By on December 27, 2009

A helicopter dropped a $4 million ransom payment on Sunday on to the deck of a Chinese coal ship hijacked by Somali pirates in mid-October, a pirate source on board the vessel said.

The De Xin Hai and its 25 crew were carrying about 76,000 tonnes of coal from South Africa to the Indian port of Mundra when it was seized by gunmen in the Indian Ocean some 700 miles east of the Horn of Africa.

Sea gangs from Somalia have made tens of millions of dollars in ransoms by hijacking vessels using the shipping lanes there and in the strategic Gulf of Aden that links Europe to Asia.

Patrols in the area by warships from several nations only appear to have forced the pirates to hunt further from shore.

“A helicopter dropped the ransom money onto the ship. We have received $4 million,” Hassan, one of the pirates on the De Xin Hai, told Reuters by telephone to cheers in the background.

“We hope to disembark in a few hours.
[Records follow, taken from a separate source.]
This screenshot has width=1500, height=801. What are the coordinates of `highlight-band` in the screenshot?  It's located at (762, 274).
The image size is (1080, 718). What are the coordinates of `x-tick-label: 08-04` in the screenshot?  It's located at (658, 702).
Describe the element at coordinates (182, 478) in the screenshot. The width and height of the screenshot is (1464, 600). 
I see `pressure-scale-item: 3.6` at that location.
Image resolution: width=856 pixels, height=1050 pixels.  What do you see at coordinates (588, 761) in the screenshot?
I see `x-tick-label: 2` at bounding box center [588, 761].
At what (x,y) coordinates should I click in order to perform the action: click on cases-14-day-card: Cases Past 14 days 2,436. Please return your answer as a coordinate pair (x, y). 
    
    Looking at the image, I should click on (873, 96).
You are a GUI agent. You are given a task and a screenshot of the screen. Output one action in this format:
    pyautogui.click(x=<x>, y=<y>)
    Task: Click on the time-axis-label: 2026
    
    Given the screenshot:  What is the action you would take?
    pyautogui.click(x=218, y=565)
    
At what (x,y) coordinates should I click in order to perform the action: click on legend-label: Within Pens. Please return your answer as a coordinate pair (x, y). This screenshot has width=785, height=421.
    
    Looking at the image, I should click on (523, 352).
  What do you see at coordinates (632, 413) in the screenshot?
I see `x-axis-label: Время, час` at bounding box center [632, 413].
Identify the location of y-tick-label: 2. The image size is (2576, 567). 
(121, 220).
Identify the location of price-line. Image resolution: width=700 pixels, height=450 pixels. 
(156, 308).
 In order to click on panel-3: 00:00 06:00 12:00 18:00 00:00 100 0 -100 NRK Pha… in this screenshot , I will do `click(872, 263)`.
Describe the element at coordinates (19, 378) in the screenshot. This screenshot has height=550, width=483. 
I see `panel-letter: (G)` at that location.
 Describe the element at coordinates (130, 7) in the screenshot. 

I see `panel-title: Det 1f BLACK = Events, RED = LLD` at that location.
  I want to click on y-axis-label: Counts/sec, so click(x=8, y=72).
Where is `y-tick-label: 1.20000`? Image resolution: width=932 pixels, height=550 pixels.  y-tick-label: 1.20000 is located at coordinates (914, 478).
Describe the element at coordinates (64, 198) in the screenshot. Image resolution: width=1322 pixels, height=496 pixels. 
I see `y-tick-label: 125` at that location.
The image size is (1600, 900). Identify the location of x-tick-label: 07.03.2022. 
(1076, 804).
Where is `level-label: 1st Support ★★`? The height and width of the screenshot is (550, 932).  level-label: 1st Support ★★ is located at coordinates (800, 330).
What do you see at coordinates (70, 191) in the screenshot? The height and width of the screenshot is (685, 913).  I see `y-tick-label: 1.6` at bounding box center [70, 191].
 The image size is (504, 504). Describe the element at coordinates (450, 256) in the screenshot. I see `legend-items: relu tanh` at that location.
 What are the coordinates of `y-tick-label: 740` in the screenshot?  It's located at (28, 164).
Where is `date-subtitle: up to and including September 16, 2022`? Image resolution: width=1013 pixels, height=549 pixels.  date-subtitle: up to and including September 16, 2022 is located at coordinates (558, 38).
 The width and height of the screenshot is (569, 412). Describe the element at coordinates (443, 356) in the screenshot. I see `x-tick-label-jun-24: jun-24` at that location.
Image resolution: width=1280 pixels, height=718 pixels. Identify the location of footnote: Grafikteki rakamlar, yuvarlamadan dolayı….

The crew is safe and — although they will not have their freedom for a few more days — they are all happy now.”

The October 19 hijacking of the De Xin Hai, which is owned by Qingdao Ocean Shipping, a unit of China Ocean Shipping or COSCO, was the first known seizure of a coal ship by Somali pirates.

Indian coal traders warned at the time that this might encourage the gangs to seize other coal ships, since these dry bulk vessels are smaller and have relatively small crews.

Experts say a higher risk of pirate attacks could disrupt an expected increase in the volume of South African coal heading to India after a boom in Indian demand over the last two years.

China sent three warships to Somali waters late last year with great fanfare after a ship carrying oil to China was attacked by pirates. But Chinese warships, like those from other countries, provide protection mainly in the narrow and dangerous Gulf of Aden, not in the much larger Indian Ocean.

In late October and again in November, the pirates on board the De Xin Hai threatened to execute its 25 mostly young sailors if the Chinese military tried to rescue them.